Reproduce the rows from the line containing "Identify the location of x-axis-label: Time" through the line containing "This screenshot has width=840, height=630.", changing "Identify" to "Determine" and leaving everything else intact.

**Data**

= = = =

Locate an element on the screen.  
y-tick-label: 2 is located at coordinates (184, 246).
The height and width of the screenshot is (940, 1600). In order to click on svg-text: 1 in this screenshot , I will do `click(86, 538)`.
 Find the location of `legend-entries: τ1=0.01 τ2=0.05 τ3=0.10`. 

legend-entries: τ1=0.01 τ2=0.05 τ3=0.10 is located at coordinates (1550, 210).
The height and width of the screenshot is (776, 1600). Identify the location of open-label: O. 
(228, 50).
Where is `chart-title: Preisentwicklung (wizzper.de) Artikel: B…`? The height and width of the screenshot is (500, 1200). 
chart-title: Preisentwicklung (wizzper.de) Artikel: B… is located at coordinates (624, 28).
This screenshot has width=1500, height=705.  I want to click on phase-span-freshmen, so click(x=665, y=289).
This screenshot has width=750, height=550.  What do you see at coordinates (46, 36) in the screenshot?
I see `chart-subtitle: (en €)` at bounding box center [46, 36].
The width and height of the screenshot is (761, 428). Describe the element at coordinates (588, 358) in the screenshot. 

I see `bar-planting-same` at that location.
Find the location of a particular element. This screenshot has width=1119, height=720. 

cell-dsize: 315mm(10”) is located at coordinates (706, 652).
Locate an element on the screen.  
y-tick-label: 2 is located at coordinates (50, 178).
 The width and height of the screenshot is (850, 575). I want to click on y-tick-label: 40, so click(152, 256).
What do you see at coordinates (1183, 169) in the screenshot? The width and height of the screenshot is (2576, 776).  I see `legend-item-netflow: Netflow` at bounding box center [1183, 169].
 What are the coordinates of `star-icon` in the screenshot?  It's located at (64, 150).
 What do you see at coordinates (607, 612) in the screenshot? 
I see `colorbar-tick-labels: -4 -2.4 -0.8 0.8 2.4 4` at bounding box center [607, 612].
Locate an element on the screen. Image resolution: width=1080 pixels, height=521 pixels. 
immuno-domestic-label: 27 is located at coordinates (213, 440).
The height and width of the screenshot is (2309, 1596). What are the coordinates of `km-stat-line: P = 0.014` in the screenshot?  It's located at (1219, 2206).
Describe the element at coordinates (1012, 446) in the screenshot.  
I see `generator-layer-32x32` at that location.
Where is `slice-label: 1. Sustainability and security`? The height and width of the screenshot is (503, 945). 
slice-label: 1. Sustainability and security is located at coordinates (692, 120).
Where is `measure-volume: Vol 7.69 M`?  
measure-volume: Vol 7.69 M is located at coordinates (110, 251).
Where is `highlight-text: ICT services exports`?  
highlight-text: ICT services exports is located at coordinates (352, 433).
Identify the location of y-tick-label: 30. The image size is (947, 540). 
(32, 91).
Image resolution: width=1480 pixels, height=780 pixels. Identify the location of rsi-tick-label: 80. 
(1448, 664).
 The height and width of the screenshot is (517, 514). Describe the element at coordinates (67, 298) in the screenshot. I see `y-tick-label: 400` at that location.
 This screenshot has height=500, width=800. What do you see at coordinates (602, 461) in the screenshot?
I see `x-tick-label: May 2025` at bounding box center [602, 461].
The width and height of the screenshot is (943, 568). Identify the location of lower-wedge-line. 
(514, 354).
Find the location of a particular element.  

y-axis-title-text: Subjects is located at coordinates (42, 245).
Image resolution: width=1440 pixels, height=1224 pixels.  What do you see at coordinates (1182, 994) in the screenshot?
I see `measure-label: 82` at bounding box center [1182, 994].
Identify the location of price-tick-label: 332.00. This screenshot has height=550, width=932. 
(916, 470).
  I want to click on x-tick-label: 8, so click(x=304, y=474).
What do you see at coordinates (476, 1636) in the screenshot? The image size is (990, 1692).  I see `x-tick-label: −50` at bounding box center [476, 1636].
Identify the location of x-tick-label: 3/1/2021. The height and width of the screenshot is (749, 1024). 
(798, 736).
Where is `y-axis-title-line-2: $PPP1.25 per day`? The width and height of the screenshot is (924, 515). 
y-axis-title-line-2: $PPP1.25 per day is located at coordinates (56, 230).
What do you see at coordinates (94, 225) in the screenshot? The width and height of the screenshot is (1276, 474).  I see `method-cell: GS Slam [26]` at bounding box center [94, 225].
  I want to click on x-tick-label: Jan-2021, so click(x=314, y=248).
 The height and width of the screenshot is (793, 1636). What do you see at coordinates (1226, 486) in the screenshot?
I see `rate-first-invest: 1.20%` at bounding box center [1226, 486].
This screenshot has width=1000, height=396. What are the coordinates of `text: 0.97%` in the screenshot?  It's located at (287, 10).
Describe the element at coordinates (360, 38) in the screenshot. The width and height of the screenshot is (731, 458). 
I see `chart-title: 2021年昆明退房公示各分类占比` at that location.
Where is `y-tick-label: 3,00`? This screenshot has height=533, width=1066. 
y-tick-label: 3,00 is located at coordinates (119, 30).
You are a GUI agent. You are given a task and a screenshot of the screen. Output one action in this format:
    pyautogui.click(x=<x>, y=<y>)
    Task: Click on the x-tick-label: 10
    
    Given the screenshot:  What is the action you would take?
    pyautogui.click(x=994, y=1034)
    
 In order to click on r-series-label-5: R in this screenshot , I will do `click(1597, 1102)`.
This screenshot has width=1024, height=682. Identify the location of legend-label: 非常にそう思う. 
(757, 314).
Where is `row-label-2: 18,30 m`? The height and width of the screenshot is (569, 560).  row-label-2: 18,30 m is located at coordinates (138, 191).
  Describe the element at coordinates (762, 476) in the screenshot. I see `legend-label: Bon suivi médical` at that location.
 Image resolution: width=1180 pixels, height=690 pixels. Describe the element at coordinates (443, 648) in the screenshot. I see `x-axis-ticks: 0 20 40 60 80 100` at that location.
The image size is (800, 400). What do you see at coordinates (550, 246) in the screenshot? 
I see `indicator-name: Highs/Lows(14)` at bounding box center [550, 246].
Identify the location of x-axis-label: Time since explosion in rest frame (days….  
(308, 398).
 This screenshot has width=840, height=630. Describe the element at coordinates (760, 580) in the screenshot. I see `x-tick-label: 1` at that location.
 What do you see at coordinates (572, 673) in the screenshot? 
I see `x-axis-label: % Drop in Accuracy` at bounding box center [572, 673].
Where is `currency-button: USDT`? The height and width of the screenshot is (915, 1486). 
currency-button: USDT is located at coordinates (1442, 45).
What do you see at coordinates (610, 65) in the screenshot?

= = = =

**Task result**
Determine the location of x-axis-label: Time since explosion in rest frame (days….  
(308, 398).
 This screenshot has width=840, height=630. Describe the element at coordinates (760, 580) in the screenshot. I see `x-tick-label: 1` at that location.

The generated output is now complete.